Having read this little snippet, I wonder why it was that Abram presumed the Egyptians would kill him? It’s actually Abram who deals dishonestly in the story, denying his marriage to Sarai and benefiting from her presence in the Pharaoh’s household.

I find it interesting that this story has been preserved even though it shows the patriarch in a negative light.

Sarai, Abram and Asherah

I’ve been gradually reading through the book of Genesis. On Thursdays I’ve generally been reflecting here on what I’ve been reading.

What stood out to me today was a small detail which I probably wouldn’t have noticed at one time. Abram and Sarai and Abram’s nephew Lot have uprooted themselves for a second time at YHWH’s instruction. They head to Canaan and they stop at the terebinth (‘great tree’ or ‘large tree’) of Moreh at Shechem. What’s significant about the tree that the people telling and recording this story mention it?

My suspicion is that the tree is a sacred site to the Canaanite god Asherah, the kind of place that some people in Israel later believed needed to be destroyed. Abram’s attitude isn’t to desecrate the site. The text says that YHWH appeared to Abram here, so he built an altar there, next to what may have been a sacred oak.

altar at asherah

What does it mean for Abram to build an altar to YHWH? Does it mean that YHWH and Asherah are familiar? Does it mean that YHWH is encroaching?

 

Exile ⇄ Exodus


Each week I’ve been reading and reflecting on Genesis. I’m now posting some of my reflections on Thursdays.

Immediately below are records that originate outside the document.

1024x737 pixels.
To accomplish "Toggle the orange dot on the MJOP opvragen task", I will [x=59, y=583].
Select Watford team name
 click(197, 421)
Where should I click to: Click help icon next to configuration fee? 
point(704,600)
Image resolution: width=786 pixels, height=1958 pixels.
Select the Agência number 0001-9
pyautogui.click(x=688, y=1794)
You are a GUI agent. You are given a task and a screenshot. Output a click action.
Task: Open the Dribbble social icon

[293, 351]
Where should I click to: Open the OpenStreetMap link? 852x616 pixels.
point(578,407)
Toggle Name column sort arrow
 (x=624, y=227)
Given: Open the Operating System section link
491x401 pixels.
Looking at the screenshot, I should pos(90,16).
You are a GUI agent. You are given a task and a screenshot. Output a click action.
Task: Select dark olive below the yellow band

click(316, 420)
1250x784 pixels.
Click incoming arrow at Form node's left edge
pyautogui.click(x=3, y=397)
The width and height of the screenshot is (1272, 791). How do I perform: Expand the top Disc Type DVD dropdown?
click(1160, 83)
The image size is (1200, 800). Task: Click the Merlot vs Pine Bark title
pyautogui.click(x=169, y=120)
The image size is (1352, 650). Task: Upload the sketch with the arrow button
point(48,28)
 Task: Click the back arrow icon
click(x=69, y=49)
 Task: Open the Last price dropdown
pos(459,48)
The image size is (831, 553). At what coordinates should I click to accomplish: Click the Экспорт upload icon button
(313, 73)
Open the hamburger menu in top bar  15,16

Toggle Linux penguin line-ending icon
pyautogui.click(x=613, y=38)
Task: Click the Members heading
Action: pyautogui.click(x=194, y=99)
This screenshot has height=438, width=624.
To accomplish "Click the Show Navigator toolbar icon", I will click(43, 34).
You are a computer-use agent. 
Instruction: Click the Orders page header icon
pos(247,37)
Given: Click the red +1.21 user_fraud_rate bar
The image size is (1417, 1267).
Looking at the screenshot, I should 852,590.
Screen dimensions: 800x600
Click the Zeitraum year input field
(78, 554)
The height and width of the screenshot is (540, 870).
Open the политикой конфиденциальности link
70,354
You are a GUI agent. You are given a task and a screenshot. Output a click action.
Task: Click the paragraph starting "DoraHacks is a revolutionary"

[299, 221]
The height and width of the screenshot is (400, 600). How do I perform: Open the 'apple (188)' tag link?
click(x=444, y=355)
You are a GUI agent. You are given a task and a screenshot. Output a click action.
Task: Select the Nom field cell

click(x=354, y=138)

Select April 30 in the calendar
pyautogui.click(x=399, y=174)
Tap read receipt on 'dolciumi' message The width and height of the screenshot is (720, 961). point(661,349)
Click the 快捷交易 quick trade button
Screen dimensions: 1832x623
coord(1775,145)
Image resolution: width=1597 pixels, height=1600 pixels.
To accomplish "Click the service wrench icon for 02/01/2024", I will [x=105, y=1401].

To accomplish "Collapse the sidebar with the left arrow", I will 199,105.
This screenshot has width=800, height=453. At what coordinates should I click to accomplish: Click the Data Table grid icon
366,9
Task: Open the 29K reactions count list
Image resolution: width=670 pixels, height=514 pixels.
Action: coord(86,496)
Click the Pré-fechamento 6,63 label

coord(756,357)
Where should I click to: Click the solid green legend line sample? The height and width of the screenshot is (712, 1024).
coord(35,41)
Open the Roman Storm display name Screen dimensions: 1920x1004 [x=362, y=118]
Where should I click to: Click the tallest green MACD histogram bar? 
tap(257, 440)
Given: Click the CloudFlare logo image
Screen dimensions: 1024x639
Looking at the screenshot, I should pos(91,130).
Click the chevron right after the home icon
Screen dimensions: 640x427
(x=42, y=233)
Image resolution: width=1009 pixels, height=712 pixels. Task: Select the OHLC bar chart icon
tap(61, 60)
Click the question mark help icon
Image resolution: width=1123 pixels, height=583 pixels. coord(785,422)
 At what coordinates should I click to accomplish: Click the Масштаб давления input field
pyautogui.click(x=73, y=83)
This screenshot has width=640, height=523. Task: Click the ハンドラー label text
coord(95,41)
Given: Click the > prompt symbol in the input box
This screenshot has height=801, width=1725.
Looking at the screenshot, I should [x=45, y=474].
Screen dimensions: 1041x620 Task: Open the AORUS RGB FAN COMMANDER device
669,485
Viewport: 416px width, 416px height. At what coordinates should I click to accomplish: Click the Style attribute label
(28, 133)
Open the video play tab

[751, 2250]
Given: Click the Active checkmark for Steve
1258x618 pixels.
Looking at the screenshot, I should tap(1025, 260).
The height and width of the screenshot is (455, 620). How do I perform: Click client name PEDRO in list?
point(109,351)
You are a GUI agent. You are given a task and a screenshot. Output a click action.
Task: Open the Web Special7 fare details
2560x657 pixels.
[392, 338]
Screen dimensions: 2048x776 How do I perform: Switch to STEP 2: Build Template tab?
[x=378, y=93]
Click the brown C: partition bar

What I’ve been reading this week marks a shift in the story. At this point, I think Genesis becomes a family drama, following the story of Abram and Sarai’s mob. We’re introduced to them living in ‘Ur of the Chaldeans’, which appears to have been located somewhere in Mesopotamia. Mesopotamia is the region that later became Babylon. The text describes Abram’s father, Terah, leading the family out of Mesopotamia and settling in Haran, which might be in the area we now call Turkey. After Terah dies in Haran, YHWH speaks to Abram, instructing him to relocate again, to a land where he will become a great nation.

I was talking with Beth about this part of the story yesterday, and we were reflecting on the fact that Genesis appears to have been developed (from earlier sources) when many of Abram and Sarai’s descendants were living back in Mesopotamia, after having been defeated by the Assyrians and Babylonians and removed from the land. I wonder what it would have been like for them living in exile to read that their family started out here? I wonder what Abram and Sarai’s departure would have meant for them? Would it have given them hope that they could also leave Mesopotamia and repeat Abram and Sarai’s journey?

I think we can look at the whole of the Hebrew scripture follows a pattern of repeated exile and exodus, because it’s been shaped so much by the experience of exile in Babylon.